When the caller passes an AAreaTag to MessageBaseOpen (or sets the AreaTag property post-construction), every successful ReadMessage auto-populates Msg.Attributes['area'] with that tag — but only if the adapter didn't already populate it from on-disk data (PKT's AREA kludge, for example).

This saves echomail consumers from having to copy AreaTag into every message attribute manually. Multi-format scanners always get a populated area when the area is configured.

Shared kludge plumbing — mb.kludge

mb.kludge exposes the FTSC-form-kludge parsing/emission helpers the inline-kludge backends (MSG, PKT) and CtrlInfo-style backend (Squish) share, plus what JAM's FTSKLUDGE subfield walking uses:

function  ParseKludgeLine(const Line: AnsiString;
                          var A: TMsgAttributes): boolean;
procedure SplitKludgeBlob(const RawBody: AnsiString;
                          out PlainBody: AnsiString;
                          var A: TMsgAttributes);
function  BuildKludgePrefix(const A: TMsgAttributes): AnsiString;
function  BuildKludgeSuffix(const A: TMsgAttributes): AnsiString;

Consumers that need to parse raw FTSC body blobs (e.g. parity tests, format converters, debug tools) can call these directly without reaching into a backend. Single source of truth for kludge naming, INTL/FMPT/TOPT recognition, and the kludge.<name> forward-compat passthrough.

Capabilities API — backend self-description

Each backend declares the canonical list of attribute keys it understands via a class function:

class function TMessageBase.ClassSupportedAttributes: TStringDynArray;

Callers query before setting:

if base.SupportsAttribute('attr.returnreceipt') then
  RenderReceiptCheckbox
else
  HideReceiptCheckbox;

Backends silently ignore unknown attributes on Write (RFC 822 X-header semantics — fine for forward compatibility); the capabilities API exists so callers know in advance which keys won't survive on a given format. The full per-format support matrix lives in docs/attributes-registry.md.

(RECORDED DATA):
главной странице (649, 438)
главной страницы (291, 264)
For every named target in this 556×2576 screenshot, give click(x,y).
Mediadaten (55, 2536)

(WHAT THIS EXERCISE ASKS):
• 1. Reproduce the part of the message base documentation that opens with the words containing "Consumers that need" and closes with "kludge.<name> forward-compat passthrough.".
• 2. Name every function and procedure declared in the mb.kludge code listing of the message base documentation.
• 3. Extend the message base documentation, picking up right after its final sentence.

(ANSWERS FOR THE TASKS):
• 1.
Consumers that need to parse raw FTSC body blobs (e.g. parity tests, format converters, debug tools) can call these directly without reaching into a backend. Single source of truth for kludge naming, INTL/FMPT/TOPT recognition, and the kludge.<name> forward-compat passthrough.

• 2. ParseKludgeLine, SplitKludgeBlob, BuildKludgePrefix, BuildKludgeSuffix

• 3.
Locking

Three layers, applied in order on every Open:

  1. In-processTRTLCriticalSection per TMessageBase instance.
  2. Cross-process — advisory lock on a sentinel file (<base>.lck or, for Squish, <base>.SQL so we coexist with other Squish-aware tools). fpflock(LOCK_EX|LOCK_SH) on Unix, LockFileEx on Windows. Retry with backoff up to a configurable timeout (default 30s). Lock acquire/release fires events.
  3. OS share modesfmShareDenyWrite for writers, fmShareDenyNone for readers, matching DOS-era multi-process sharing conventions every classic format expects.

Events

TMessageEvents lets callers subscribe one or more handlers to receive metBaseOpened, metMessageRead, metMessageWritten, metLockAcquired, metPackProgress, etc. Internally the dispatcher serialises calls so handlers do not need to be reentrant.

Concurrent tossers

TPacketBatch (was ma.batch here pre-0.4.0; now lives in fpc-ftn-transport as tt.pkt.batch) owns a queue of .pkt paths and a worker thread pool. Each worker opens its packet, reads messages, hands each to the caller-provided processor. The batch caches one TMessageBase per destination area so writes serialise through layer-1 locking; layer-2 keeps separate processes (e.g. an editor) safe at the same time. Class name unchanged for caller compatibility.

Memory ownership

Shared rule across the fpc-* ecosystem (msgbase, ftn-transport, binkp, comet, emsi, log):

Public types exposed to callers are either value records (TFTNAddress, TUniMessage, TMsgAttributes — owned by the caller's stack/heap; copy semantics) or TObject descendants the caller constructs and frees (TMessageBase and its backends). Returned TBytes / string / TStream values are RTL-managed and the caller frees via normal heap semantics.

The library never allocates memory with GetMem and expects the caller to FreeMem (or vice versa). This keeps static- linked consumers (no shared-heap plugin model like Fastway's cmem-first pattern) compatible without fiddling.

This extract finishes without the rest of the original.